Phillies 'co-ace' Zack Wheeler is not a fantasy ace.

Put aside the impact of reading Zack Wheeler's contract terms with the Phillies: five years and $118 million, one of the 20 richest for a pitcher in the game's history.

Put aside Wheeler's new manager, Joe Girardi's, comments that he'll regard his new right-hander his "co-ace," alone with the incumbent Aaron Nola.

These things elicit skeptics' reactions, questioning whether a pitcher with career bests of 12 wins, a 3.31 ERA, 195 strikeouts and 32 starts, warrants such honors. They attempt to raise the bar for Wheeler's perceived talent, too, which clouds a key fantasy takeaway: He's a very-good-not-great, pretty-consistent starter whose prospects probably won't change all that much in Philadelphia.

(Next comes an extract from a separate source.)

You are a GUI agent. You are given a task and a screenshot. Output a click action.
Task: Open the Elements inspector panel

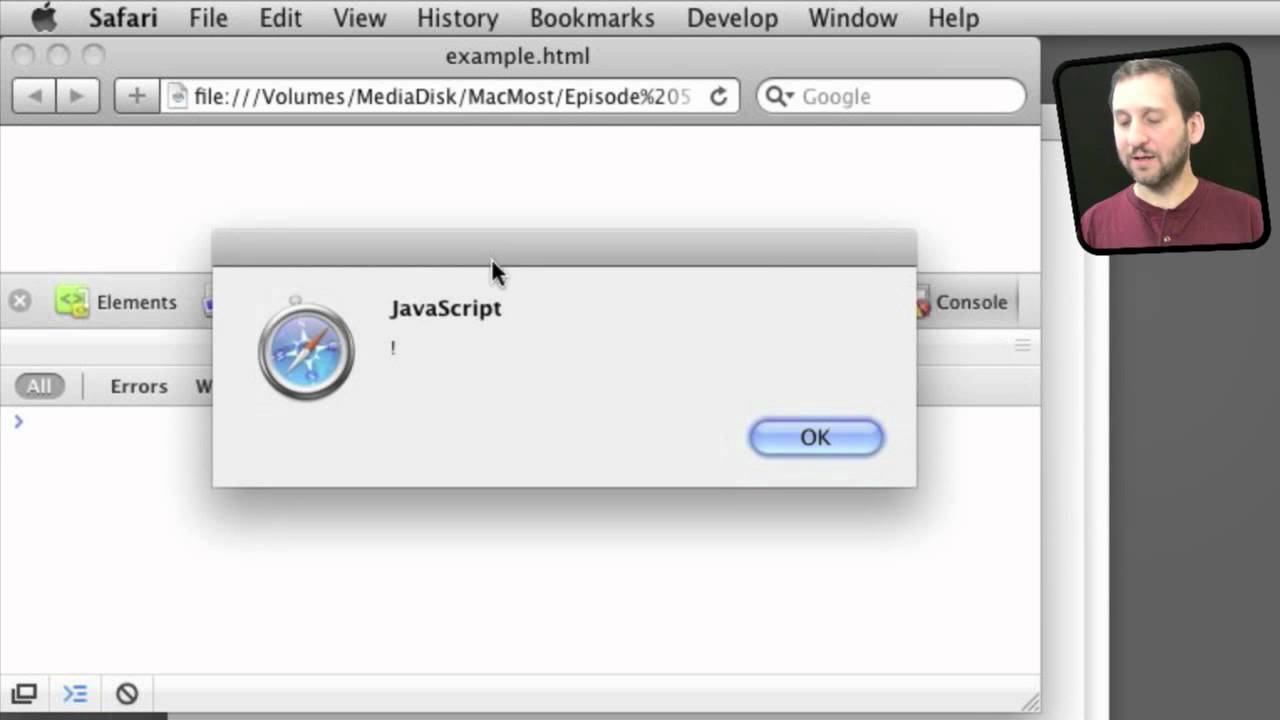pos(116,302)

Wheeler has completed three mostly healthy seasons in seven as a big leaguer, in 2014, 2018 and 2019, and in those he finished the Nos. 65, 24 and 37 pure starting pitcher, and he was one of only three pitchers to make at least 25 starts with an ERA between three and four in each of the past two seasons. His underlying skills also supported a repeat -- though not necessarily any further growth -- as his FIP (Fielding Independent Pitching score) was 12th amongst 57 qualifiers in 2018 (3.25) and 16th amongst 61 in 2019 (3.48), and his 11.9% swinging strike rate in those two years combined was a hair better than the major league average.

Wheeler will turn 30 years old in May, so there's probably not much growth potential in his right arm, and the move to Philadelphia could result in a spike in his home run total. After all, Philadelphia's Citizens Bank Park was the seventh most homer-friendly venue in baseball last season, after finishing third in 2018 and first in 2017. New York's Citi Field was, by comparison, 16th, 21st and 27th in those same three years working backwards. Depending upon the baseball itself, Wheeler might struggle to beat last season's 3.96 ERA and 22 home runs allowed, though he's probably also not in danger of severe regression in either category.

I'd expect Wheeler to ultimately settle around my No. 35 starting pitcher when the offseason concludes, being that I'd currently slot him behind free agents like Hyun-Jin Ryu and Madison Bumgarner as we await their free-agent destinations, or Tyler Glasnow and Brandon Woodruff until we get a look at their health and roles come spring training. Wheeler is a plenty reliable third or fourth fantasy starter once the big names are off the board, but if the idea of that big contract was that he'd take that next step forward to join that group, he'll probably be a disappointment.